With the far right and far left surging in the run-up to a defining presidential election, the French seem intent on blowing up the political establishment.

On a cold Saturday evening in late February, cycling back to my flat in southern Paris, I accidentally ran into a pack of lads on a rampage. They were turning over bins, kicking over expensive motorbikes parked on the street, and obviously looking for someone to fight.

It wasn’t the first time that I’d seen this sort of thing, even in this relatively gentrified part of the city. Usually the best course of action is to stop, let them swarm past and allow the police to do their job. But on this particular night, although I could hear the buzz of a police helicopter above us, there were no officers on the ground. As I nervously became aware of this, one of the lads, no more than five yards away, looked at me and screamed: “T’es qui toi?” (“Who the f*** are you?”). His mates turned and gathered round. Now panicking, I saw that he was pointing a screwdriver at me.

I pelted down the street, heart racing as the young men followed me, so shocked that when I reached my apartment building I twice tapped in the wrong entry code. It was only once indoors, now safe but genuinely scared and sweating, that I understood what had happened.

This was a gang from one of the local ­cités – council estates – that border this part of Paris. They had been flushed out of their normal dens, where they deal in weed and mess about, by police using helicopters and unmarked cars, and were now taking their revenge on these unfamiliar surroundings. When they saw me, a tall, white, male figure, watching in the dark on my bike (stupidly the same dark blue as a police bike), they assumed I could only be one thing: a police spotter. In other words, their most hated enemy.

In the past few weeks, in Paris and across France, there has been a new and special danger in being identified by such gangs as a lone policeman. This is because the ever-present tensions between police and the youth of the cités have become particularly acute following the so-called Affaire Théo. On 2 February in Seine-Saint-Denis, north-east of Paris, four police officers violently attacked an innocent black man, identified only as Théo. The assault was caught on camera and allegedly involved the man’s “rape” with a telescopic baton.

The details of the case caused widespread outrage, right up to the highest level of ­government. In the banlieue, the suburbs where many young people feel excluded from mainstream French life, some felt a desire for revenge. And though their anger related to a specific incident, it was in keeping with the emotions sweeping across France, at all levels of society, in the lead-up to the first round of this year’s presidential election on 23 April.

***

France is in a state of political disarray.

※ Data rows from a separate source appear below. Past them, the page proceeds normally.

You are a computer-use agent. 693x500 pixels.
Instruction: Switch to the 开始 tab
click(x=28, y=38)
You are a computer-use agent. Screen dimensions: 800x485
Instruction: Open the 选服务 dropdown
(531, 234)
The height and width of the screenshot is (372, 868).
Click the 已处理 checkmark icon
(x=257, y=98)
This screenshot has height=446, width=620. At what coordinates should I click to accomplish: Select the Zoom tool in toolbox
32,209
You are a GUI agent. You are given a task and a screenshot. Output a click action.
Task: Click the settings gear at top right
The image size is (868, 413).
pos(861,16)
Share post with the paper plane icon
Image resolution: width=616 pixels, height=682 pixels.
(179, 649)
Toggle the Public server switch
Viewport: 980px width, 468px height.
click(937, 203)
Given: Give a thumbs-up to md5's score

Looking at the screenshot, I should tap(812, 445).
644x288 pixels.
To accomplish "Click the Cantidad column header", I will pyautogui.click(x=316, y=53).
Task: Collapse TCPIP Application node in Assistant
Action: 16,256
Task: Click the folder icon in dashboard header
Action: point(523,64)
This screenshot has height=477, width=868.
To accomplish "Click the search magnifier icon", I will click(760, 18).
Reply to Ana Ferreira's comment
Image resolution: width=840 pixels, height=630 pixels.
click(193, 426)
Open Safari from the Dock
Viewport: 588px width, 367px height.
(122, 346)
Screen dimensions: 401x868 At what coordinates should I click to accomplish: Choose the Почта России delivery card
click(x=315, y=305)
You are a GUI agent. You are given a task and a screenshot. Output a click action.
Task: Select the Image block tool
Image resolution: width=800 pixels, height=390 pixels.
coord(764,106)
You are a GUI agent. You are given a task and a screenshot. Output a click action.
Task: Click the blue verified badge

This much was obvious during the first live “great debate” on 20 March, organised by the television channel TF1, featuring five front-runners for the presidency.

Probably the greatest loser on the night was François Fillon of the centre-right party les Républicains, who served as prime minister from 2007 to 2012. Fillon has gone from being a sure favourite to outsider in the presidential contest, following allegations of dodgy financial dealings. Most damagingly, a formal judicial investigation has been launched into reports that he paid upwards of €800,000 of taxpayers’ money to his wife and other family members for jobs they didn’t actually do. Fillon, who denies any wrongdoing, has also been accused of failing to declare a €50,000 loan from a French businessman in 2013 (which he has since repaid). He held himself in check during the debate, trying to look dignified and presidential, but he has become the object of scorn from all sides, including his own.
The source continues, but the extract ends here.